It’s hard not to make that title super long. This is the first part of my Beginner’s Guide to a Career in Data series. You do not have to read these in order of when they’re published, you can feel free to jump around or only read what’s relevant to you. Whatever helps!
One of the first things I wanted to cover is skills you already know that can apply to data careers. A lot of times, the biggest part to transitioning careers is learning what you need to thrive in those roles. For a lot of data focused jobs, that includes the programming language SQL, a Business Intelligence tool like PowerBI or Tableau, and, most of all: Microsoft Excel.
Excel has been at the forefront of analysis and spreadsheet software since its initial release. It’s evolved over decades to include a lot of different functions, including one i wasn’t aware of until very recently: predictions.
The reason I put this on here is because Excel is used by a lot of varied professions. Specifically Admin, where I’m transitioning from, I spent a lot of time on projects in Excel, which gave me a good basic understanding of the application.
Excel isn’t the only thing that will give you a good foundation for transition: there’s a lot of basic skills that may be shared by other roles as well.
Soft skills, specifically communication (written/verbal) is one of the most sought after. The reason for this is that you have to know how to communicate your findings to someone who isn’t a data person, who may have a different set of interests or different goals than you.

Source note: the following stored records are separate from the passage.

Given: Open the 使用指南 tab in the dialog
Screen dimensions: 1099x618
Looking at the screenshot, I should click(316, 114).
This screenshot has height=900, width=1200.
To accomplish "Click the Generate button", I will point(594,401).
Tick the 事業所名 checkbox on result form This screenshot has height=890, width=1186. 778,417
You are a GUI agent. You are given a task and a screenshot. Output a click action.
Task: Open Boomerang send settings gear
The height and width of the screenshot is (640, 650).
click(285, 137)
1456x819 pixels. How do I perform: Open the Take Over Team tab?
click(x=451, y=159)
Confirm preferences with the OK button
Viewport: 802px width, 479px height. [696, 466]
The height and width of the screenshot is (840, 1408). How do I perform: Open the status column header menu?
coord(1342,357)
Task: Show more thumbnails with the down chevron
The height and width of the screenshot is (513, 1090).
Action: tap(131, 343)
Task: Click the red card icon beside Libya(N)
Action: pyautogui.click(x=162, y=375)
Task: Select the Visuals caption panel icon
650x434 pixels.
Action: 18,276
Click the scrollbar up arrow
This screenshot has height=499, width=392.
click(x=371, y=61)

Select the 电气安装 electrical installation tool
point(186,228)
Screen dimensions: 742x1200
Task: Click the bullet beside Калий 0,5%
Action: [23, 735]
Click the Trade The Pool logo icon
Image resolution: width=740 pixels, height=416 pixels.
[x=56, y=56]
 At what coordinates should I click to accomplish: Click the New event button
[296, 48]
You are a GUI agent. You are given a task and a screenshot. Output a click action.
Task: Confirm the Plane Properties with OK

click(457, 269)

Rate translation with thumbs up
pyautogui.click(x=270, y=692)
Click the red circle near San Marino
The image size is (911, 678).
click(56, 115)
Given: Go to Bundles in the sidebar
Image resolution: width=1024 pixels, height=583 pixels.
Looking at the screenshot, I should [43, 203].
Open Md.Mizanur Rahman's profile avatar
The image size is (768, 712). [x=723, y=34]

With stakeholders, they won’t really be interested in how cool you thought it was to get something to work on Tableau, they want to know how it will help their overall goal, if it’ll help them achieve anything more or different than before. They want to know what they have to do.
One of the things I always felt played to my strengths was having an interest in technical writing. For years I explained technical writing as “simplifying things for people who aren’t technical,” and that is it essentially. You take a generally technical or very mathematical approach and you find a way to communicate it with someone who doesn’t share that background, in a way they’ll understand.
You do have to consider what they might know, and break things down enough that they won’t get lost, while also expecting them to be familiar with other concepts.
To the point of communication, one of the more surprising things I’ve had to learn lately has been PowerPoint.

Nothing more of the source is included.